Short task -> Rewrite the items as a numbered list, starting at the line containing "The image size is (987, 731)." and ending at the line containing "coord(145,641)", with blank lines omitted. Include only those lines.

[Word and element locating items]
------------------------------------------------

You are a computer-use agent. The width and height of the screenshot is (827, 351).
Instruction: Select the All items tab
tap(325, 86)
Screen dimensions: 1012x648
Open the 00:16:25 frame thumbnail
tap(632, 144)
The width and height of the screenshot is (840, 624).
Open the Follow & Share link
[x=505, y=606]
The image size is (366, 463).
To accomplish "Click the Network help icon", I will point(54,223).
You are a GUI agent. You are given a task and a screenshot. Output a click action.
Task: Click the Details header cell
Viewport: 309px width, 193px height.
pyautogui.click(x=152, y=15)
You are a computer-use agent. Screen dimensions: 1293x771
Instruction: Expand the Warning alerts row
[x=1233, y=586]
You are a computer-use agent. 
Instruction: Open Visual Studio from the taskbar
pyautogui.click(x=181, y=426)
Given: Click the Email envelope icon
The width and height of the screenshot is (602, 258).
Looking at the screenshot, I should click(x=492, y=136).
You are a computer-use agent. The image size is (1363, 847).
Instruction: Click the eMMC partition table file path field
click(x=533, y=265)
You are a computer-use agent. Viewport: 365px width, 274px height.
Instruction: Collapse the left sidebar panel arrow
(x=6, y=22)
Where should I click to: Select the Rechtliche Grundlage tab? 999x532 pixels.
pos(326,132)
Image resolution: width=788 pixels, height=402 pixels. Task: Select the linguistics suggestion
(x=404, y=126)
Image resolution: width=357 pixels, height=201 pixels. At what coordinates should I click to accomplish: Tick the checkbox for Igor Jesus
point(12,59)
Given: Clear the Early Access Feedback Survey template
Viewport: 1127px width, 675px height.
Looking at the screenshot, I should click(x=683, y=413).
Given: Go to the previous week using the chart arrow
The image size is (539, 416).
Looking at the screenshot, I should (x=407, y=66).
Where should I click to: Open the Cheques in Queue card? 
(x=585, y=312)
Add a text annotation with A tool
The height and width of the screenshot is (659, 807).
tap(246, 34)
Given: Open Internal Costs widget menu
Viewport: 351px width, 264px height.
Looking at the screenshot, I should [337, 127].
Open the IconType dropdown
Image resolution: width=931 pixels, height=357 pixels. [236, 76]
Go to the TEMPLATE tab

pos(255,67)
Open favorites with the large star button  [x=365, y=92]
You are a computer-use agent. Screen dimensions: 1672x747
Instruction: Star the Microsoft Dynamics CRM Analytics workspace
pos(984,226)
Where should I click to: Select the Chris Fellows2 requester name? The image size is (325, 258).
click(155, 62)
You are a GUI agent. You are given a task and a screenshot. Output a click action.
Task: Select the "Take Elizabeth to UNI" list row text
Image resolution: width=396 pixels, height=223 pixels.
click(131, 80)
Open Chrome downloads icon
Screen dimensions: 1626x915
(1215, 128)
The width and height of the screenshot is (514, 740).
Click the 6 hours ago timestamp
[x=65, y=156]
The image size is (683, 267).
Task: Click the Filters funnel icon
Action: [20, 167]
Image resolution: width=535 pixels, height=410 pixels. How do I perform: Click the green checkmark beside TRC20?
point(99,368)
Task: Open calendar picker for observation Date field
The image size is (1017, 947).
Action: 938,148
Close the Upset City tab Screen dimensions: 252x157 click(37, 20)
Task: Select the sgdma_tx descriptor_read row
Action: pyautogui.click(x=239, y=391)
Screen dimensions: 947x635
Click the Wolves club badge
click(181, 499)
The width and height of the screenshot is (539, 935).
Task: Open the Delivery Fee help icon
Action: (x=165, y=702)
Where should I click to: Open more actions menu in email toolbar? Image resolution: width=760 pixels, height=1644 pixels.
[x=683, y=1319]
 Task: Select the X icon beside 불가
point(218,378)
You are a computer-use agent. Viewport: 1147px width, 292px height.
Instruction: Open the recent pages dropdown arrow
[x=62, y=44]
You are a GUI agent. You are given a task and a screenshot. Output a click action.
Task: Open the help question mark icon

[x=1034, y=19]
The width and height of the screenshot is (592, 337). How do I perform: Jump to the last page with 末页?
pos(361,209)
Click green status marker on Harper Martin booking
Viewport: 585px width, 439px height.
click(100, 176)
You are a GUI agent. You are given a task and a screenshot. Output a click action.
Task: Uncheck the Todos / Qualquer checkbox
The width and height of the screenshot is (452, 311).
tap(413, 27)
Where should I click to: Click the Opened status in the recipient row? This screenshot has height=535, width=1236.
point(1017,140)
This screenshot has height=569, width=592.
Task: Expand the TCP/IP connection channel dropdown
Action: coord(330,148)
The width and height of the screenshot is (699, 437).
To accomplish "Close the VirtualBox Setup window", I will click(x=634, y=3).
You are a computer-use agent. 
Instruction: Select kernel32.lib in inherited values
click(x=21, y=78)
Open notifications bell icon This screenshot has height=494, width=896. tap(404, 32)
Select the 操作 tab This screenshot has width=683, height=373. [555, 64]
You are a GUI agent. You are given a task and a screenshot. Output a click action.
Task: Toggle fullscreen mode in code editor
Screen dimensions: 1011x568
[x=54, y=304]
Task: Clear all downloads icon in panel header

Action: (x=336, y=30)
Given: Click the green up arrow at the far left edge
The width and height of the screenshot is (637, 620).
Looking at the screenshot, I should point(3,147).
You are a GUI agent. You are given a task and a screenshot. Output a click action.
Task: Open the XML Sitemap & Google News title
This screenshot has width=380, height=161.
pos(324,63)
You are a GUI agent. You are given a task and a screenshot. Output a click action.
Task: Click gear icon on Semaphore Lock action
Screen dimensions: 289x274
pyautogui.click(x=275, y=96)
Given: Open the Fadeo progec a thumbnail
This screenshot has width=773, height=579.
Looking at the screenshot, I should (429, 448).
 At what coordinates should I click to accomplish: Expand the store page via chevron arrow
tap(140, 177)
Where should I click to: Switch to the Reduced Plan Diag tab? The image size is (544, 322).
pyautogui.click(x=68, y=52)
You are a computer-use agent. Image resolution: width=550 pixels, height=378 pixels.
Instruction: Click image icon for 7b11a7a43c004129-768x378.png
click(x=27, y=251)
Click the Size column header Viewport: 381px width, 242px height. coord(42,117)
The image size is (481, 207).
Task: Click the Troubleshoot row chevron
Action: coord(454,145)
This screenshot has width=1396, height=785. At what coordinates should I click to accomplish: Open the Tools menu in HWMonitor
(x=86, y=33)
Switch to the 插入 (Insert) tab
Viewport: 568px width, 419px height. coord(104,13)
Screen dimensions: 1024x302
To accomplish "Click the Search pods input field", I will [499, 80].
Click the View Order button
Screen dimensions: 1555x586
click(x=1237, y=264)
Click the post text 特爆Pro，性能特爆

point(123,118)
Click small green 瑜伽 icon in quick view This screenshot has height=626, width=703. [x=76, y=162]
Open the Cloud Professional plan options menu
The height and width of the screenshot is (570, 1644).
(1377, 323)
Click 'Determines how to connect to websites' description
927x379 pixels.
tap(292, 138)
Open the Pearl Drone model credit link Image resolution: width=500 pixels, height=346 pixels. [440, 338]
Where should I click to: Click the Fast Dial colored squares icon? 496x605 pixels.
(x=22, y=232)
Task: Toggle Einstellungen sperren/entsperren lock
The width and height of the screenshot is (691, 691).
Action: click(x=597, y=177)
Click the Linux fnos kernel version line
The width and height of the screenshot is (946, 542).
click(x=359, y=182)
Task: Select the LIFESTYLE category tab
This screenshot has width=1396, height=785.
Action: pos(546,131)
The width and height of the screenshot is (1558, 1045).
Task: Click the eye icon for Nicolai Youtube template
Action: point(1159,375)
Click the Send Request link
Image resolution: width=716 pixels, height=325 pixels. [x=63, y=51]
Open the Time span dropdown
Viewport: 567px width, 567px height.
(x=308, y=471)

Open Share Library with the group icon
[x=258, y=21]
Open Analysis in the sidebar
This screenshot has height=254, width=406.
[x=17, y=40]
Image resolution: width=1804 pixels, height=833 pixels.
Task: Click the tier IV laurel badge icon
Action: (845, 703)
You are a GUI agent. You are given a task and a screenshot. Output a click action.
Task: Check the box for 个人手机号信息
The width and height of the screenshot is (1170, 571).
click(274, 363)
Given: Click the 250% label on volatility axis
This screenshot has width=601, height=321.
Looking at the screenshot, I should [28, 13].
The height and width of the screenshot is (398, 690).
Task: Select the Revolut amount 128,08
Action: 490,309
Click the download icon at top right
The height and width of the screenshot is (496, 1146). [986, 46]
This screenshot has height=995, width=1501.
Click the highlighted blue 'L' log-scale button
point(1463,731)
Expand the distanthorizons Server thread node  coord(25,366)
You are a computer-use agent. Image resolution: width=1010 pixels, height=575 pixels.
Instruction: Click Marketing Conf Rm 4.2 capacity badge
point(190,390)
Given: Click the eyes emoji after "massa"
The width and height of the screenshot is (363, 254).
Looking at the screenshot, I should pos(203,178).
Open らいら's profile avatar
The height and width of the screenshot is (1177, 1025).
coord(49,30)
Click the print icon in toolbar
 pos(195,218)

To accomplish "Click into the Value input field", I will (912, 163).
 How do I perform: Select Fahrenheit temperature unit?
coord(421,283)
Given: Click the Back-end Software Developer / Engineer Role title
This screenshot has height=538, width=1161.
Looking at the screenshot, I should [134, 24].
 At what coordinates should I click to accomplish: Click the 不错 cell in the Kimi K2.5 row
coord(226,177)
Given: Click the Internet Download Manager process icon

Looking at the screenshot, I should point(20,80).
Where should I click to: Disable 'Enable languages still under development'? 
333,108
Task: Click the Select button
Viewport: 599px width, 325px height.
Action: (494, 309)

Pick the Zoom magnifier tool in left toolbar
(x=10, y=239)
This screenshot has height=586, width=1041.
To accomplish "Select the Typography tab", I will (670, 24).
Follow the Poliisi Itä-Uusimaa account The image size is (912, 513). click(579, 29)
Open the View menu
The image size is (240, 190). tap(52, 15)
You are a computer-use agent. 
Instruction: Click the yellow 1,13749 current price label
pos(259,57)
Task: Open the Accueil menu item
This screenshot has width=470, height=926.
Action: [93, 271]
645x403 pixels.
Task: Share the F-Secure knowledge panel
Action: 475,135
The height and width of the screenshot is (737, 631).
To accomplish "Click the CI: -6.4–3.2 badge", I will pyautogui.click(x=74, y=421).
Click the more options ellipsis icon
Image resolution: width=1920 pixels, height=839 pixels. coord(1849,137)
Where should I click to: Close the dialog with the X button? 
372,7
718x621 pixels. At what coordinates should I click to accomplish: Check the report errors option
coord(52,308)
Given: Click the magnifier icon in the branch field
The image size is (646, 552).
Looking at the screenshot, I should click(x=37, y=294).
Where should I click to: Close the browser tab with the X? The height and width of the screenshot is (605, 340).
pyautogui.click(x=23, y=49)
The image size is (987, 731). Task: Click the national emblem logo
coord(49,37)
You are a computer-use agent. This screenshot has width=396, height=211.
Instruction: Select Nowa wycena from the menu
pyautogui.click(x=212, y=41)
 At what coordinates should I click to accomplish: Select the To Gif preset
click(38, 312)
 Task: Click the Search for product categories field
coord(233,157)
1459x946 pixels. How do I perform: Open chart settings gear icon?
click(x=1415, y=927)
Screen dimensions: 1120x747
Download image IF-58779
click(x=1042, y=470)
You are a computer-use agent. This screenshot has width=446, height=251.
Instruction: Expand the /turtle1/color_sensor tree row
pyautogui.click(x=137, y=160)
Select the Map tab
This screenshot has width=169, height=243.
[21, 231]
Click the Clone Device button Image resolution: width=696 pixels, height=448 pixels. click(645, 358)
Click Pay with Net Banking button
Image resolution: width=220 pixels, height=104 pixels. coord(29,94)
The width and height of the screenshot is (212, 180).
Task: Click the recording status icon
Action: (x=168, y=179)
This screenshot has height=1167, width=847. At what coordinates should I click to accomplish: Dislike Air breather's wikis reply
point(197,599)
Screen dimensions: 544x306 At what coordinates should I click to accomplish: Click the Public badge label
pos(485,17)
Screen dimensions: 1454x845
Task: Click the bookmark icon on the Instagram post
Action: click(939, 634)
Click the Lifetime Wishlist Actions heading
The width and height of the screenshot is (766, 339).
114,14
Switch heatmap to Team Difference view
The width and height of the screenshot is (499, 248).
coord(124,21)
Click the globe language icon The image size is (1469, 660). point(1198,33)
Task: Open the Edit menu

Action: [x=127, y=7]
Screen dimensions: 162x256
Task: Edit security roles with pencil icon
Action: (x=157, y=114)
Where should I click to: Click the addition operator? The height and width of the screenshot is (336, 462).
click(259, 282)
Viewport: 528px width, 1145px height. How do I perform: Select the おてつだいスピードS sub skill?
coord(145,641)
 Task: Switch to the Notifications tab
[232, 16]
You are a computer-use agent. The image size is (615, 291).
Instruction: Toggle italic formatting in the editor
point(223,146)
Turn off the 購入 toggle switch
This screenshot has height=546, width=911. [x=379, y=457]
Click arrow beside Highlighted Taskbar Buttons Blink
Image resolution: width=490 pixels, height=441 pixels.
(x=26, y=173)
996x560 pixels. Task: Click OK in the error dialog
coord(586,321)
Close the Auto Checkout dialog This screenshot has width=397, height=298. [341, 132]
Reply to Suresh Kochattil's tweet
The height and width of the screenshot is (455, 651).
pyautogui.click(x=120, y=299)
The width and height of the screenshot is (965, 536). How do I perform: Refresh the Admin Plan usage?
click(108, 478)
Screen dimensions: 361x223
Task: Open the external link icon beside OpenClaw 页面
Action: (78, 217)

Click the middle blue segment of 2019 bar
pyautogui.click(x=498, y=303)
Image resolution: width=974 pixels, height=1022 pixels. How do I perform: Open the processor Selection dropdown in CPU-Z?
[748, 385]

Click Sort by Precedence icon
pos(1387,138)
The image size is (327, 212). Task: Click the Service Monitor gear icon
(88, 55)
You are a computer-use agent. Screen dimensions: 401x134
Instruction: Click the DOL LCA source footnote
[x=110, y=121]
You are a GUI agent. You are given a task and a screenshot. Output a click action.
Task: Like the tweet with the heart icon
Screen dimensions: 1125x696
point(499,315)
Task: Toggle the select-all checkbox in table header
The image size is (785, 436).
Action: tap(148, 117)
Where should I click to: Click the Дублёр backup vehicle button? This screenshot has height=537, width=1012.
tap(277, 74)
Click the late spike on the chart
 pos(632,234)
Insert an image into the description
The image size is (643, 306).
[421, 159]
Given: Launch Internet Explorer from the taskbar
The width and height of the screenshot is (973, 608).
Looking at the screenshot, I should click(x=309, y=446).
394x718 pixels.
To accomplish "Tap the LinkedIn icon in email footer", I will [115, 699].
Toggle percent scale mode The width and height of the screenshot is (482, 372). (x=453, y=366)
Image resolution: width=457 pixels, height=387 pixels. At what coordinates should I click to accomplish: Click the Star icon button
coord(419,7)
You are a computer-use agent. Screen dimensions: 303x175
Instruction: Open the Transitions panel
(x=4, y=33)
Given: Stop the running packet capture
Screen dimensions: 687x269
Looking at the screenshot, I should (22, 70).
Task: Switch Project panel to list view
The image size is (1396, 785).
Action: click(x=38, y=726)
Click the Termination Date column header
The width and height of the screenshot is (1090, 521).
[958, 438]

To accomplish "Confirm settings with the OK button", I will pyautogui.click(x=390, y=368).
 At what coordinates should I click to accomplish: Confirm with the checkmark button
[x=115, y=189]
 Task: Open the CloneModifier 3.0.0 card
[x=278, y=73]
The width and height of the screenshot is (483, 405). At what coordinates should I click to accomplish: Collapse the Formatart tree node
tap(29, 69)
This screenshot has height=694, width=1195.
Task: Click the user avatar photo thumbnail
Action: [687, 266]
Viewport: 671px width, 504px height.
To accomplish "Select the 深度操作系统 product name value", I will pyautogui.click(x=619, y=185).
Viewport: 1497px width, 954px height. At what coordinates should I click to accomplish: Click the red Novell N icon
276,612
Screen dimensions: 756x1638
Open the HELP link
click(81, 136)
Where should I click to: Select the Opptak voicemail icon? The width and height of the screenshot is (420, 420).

------------------------------------------------

Output of the exercise ->
1. The image size is (987, 731). Task: Click the national emblem logo
2. coord(49,37)
3. You are a computer-use agent. This screenshot has width=396, height=211.
4. Instruction: Select Nowa wycena from the menu
5. pyautogui.click(x=212, y=41)
6.  At what coordinates should I click to accomplish: Select the To Gif preset
7. click(38, 312)
8.  Task: Click the Search for product categories field
9. coord(233,157)
10. 1459x946 pixels. How do I perform: Open chart settings gear icon?
11. click(x=1415, y=927)
12. Screen dimensions: 1120x747
13. Download image IF-58779
14. click(x=1042, y=470)
15. You are a computer-use agent. This screenshot has width=446, height=251.
16. Instruction: Expand the /turtle1/color_sensor tree row
17. pyautogui.click(x=137, y=160)
18. Select the Map tab
19. This screenshot has width=169, height=243.
20. [21, 231]
21. Click the Clone Device button Image resolution: width=696 pixels, height=448 pixels. click(645, 358)
22. Click Pay with Net Banking button
23. Image resolution: width=220 pixels, height=104 pixels. coord(29,94)
24. The width and height of the screenshot is (212, 180).
25. Task: Click the recording status icon
26. Action: (x=168, y=179)
27. This screenshot has height=1167, width=847. At what coordinates should I click to accomplish: Dislike Air breather's wikis reply
28. point(197,599)
29. Screen dimensions: 544x306 At what coordinates should I click to accomplish: Click the Public badge label
30. pos(485,17)
31. Screen dimensions: 1454x845
32. Task: Click the bookmark icon on the Instagram post
33. Action: click(939, 634)
34. Click the Lifetime Wishlist Actions heading
35. The width and height of the screenshot is (766, 339).
36. 114,14
37. Switch heatmap to Team Difference view
38. The width and height of the screenshot is (499, 248).
39. coord(124,21)
40. Click the globe language icon The image size is (1469, 660). point(1198,33)
41. Task: Open the Edit menu
42. Action: [x=127, y=7]
43. Screen dimensions: 162x256
44. Task: Edit security roles with pencil icon
45. Action: (x=157, y=114)
46. Where should I click to: Click the addition operator? The height and width of the screenshot is (336, 462).
47. click(259, 282)
48. Viewport: 528px width, 1145px height. How do I perform: Select the おてつだいスピードS sub skill?
49. coord(145,641)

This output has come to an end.